=== Section Start ===

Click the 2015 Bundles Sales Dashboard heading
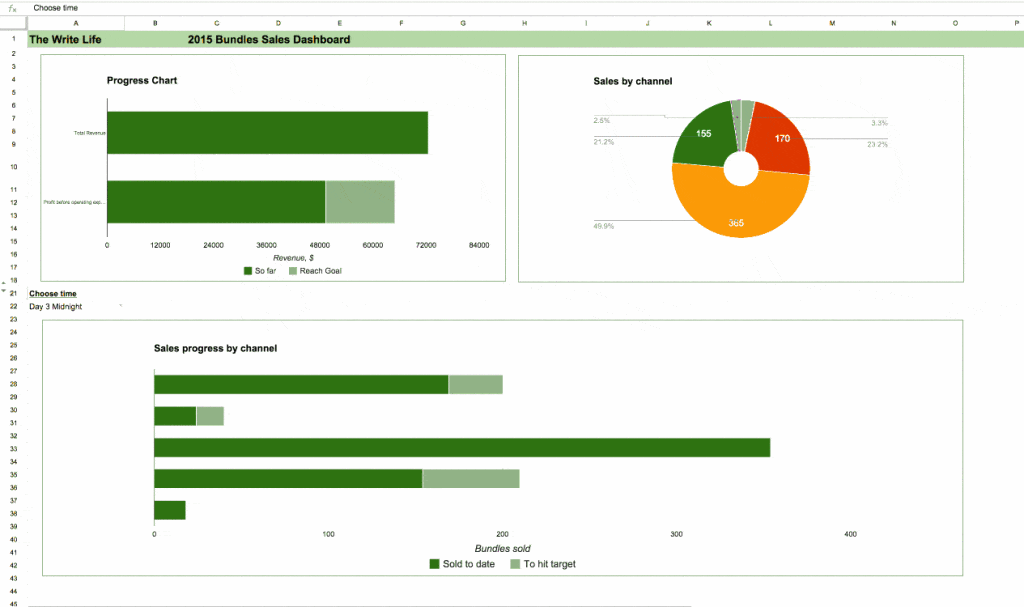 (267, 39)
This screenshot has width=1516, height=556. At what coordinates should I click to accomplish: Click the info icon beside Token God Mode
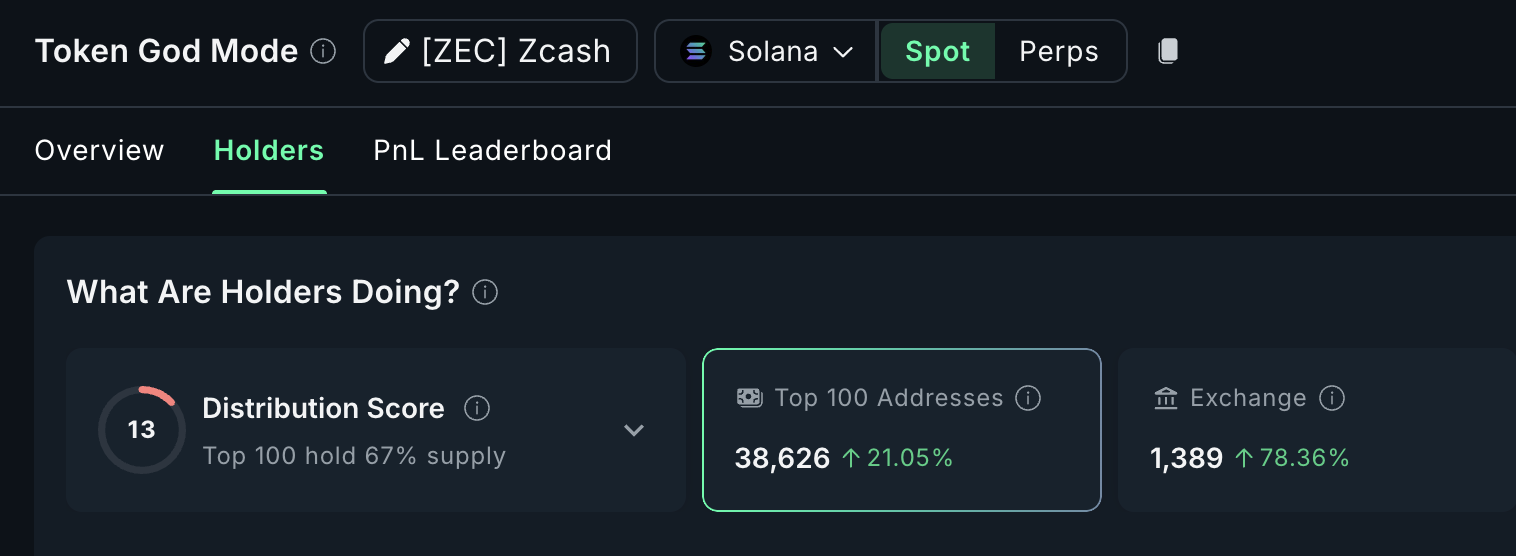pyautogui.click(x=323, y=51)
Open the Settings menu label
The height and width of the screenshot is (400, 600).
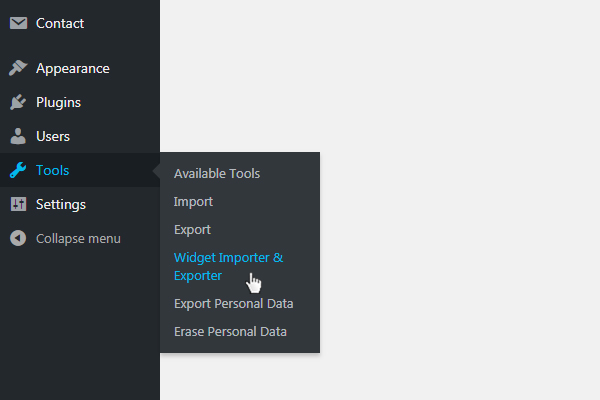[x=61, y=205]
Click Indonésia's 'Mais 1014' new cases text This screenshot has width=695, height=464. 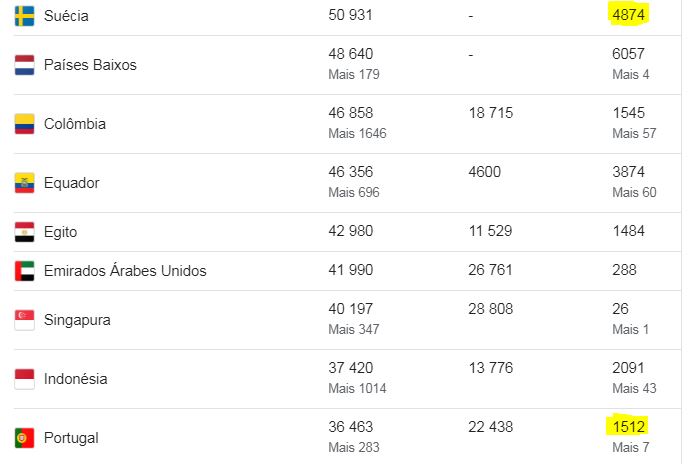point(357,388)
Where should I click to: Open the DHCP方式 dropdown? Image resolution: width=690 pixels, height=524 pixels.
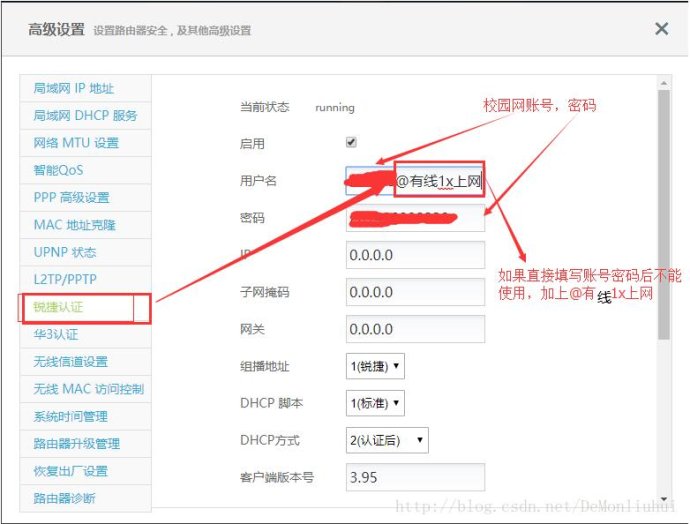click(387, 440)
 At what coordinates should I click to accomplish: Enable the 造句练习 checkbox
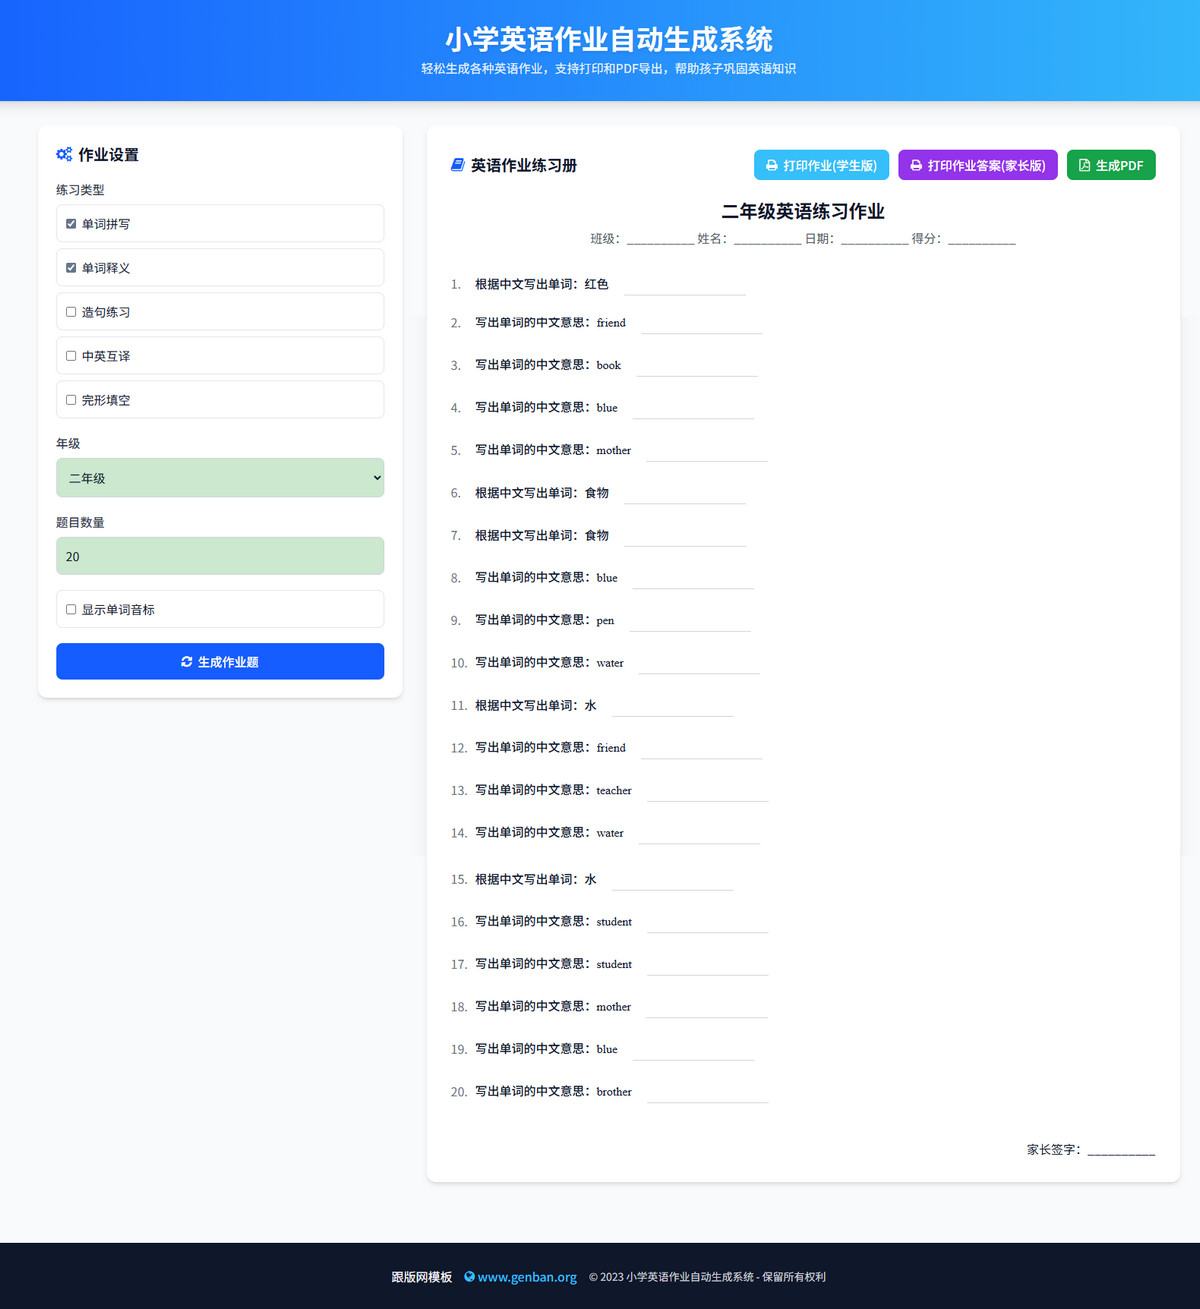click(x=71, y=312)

=== Section End ===

- YOUR ASSIGNMENT -
Copy nothing but the lines from the one containing "Where should I" through the last line of the listing above, transcribed exactly and with no pictures.

- SOLUTION TO THIS TASK -
Where should I click to: Open the DHCP方式 dropdown? Image resolution: width=690 pixels, height=524 pixels.
click(387, 440)
 At what coordinates should I click to accomplish: Enable the 造句练习 checkbox
click(x=71, y=312)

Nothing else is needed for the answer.